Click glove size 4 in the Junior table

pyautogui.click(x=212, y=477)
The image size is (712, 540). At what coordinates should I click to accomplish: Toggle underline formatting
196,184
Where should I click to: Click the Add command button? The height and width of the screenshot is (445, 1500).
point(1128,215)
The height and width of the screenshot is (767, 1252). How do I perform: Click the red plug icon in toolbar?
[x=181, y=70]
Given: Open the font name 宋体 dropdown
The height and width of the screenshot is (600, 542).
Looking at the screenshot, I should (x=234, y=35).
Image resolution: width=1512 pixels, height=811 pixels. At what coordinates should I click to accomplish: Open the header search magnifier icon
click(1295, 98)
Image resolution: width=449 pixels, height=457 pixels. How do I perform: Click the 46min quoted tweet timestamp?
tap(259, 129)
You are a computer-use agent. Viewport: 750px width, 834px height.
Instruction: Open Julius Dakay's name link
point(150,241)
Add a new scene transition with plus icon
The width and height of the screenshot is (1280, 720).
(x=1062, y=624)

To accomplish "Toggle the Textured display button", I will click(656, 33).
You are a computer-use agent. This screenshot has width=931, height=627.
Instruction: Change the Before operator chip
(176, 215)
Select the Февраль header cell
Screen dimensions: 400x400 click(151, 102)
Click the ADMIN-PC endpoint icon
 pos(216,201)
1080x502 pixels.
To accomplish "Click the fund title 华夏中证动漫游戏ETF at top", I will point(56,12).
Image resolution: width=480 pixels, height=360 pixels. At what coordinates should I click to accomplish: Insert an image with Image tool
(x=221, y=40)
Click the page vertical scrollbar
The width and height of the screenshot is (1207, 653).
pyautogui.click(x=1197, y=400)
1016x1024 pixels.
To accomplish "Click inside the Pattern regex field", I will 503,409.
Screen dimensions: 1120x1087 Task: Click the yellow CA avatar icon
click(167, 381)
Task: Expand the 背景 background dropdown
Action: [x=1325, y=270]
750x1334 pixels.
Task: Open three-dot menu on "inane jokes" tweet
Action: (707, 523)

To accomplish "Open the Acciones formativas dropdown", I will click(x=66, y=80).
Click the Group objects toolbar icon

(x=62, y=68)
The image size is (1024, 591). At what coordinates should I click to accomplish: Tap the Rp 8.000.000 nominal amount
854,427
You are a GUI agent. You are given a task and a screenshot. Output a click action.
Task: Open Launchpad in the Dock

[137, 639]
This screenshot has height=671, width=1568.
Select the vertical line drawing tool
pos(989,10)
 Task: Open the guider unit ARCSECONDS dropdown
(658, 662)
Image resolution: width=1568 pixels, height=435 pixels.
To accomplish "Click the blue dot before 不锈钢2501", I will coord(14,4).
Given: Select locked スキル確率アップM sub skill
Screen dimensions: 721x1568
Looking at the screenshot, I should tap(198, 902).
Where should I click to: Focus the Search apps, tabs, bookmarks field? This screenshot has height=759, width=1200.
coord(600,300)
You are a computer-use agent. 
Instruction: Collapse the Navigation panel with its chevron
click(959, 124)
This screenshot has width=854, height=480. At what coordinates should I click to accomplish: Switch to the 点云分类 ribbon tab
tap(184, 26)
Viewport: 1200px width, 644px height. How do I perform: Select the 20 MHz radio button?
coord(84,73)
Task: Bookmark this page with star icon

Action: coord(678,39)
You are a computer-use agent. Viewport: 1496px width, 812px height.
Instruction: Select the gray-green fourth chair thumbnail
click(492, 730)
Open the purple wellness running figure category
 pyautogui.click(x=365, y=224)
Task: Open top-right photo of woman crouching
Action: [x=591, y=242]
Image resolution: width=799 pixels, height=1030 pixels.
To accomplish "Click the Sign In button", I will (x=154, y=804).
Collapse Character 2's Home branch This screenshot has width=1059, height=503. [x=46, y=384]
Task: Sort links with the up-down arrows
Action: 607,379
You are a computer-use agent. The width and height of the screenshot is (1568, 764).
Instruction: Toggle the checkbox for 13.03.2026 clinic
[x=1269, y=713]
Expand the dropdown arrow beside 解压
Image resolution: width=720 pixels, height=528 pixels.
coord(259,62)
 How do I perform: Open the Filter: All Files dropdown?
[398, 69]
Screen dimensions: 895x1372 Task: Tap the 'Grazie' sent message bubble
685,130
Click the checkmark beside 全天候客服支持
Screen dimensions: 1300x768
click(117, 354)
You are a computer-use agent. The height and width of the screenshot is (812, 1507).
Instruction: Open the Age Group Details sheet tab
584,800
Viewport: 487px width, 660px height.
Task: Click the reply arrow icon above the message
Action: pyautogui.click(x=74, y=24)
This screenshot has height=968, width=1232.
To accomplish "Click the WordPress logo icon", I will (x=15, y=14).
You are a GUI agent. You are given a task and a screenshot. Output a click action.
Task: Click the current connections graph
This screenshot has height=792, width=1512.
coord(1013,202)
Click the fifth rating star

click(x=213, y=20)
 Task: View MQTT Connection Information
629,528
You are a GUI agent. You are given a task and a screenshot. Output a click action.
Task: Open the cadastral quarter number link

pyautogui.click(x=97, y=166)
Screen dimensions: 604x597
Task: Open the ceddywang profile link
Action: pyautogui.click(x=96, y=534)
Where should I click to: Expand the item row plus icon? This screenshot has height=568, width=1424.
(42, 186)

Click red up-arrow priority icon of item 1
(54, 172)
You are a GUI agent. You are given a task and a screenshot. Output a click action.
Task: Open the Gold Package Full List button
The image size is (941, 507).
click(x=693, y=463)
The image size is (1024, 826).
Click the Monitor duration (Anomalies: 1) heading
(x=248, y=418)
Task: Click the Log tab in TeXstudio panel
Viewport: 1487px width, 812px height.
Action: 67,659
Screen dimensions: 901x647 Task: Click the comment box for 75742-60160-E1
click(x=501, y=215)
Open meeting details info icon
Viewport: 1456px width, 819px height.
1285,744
◆ ◆ ◆ ◆ ◆ ◆ ◆
» Prompt
Find all the lines containing "beside" in the material, then copy them.

» Answer below
Expand the dropdown arrow beside 解压
Click the checkmark beside 全天候客服支持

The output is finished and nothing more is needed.